When I reviewed Hades in September, I spoke of its highly satisfying gameplay and interwoven narrative. I gushed about its character design and artwork, the music, and never ending fount of attractively voiced dialogue. All of those things are still delivering for me even now, months later. I had put about two dozen hours into the game and could count my successful runs on one hand when that went up. Now the year is ending, I’ve lost count of my clears, and am coming dangerously close to 100 hours.
Not a single one of them is regretted.
For a while there, Hades was video games for me. Even when playing other games, my mind was thinking about Boon combinations or how I could get Thanatos to love me when he just wouldn’t show up. I had Hades races with friends who were already sold on Supergiant and did my damndest to convince others to try the game. I spoke up to others on social media to compliment their own builds and clears, and shared my own successes. In a year with minimal social interaction, Hades gave me something to learn and to talk about.
The only other game that got that level of attention and perpetuation out of me in 2020 was Animal Crossing, something I fully expected to be obsessed with this year. But here’s the thing — that’s the fourth main entry in a decades-old series from one of Nintendo’s core development teams. Hades’ feats and aplomb are comparatively Heraclean, coming from a small indie team that cares about its members’ creative vision and lives away from their desks. Yet here we are.

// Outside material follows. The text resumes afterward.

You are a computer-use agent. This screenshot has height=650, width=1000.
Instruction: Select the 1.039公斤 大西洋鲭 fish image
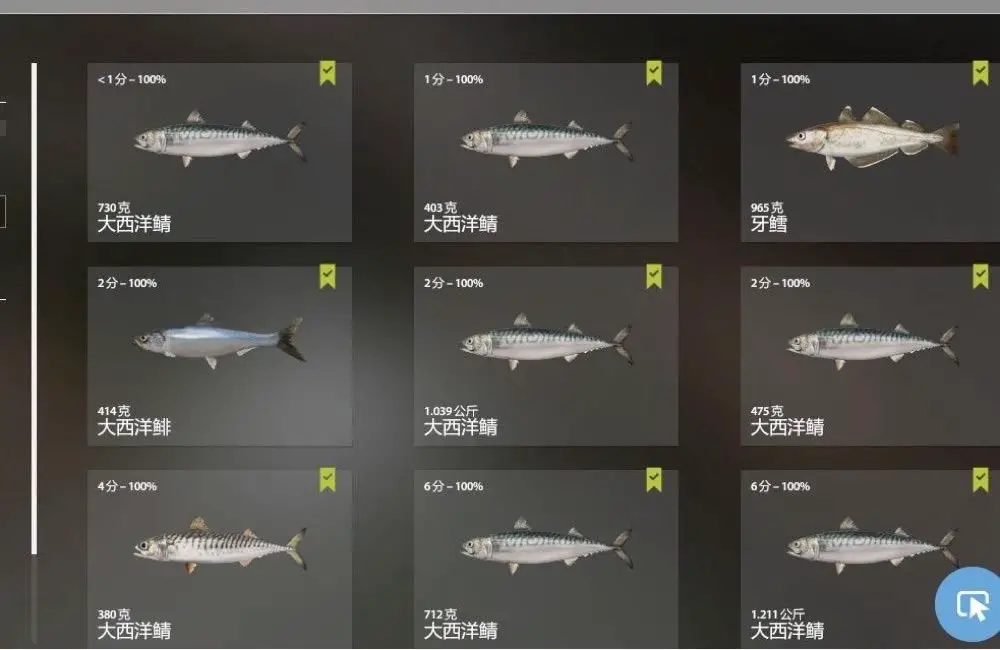[547, 341]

To call the success of Zagreus’ saga surprising would be a disservice to Supergiant’s previous titles and work. That a game of theirs would be not just my, but several people and outlets’ game of the year, is a triumph that’s been in the making for years. Whether it be more Hades or something new to lose sleep over (in the best of ways) down the line, that anticipation and appreciation is more widespread than ever — in the blood.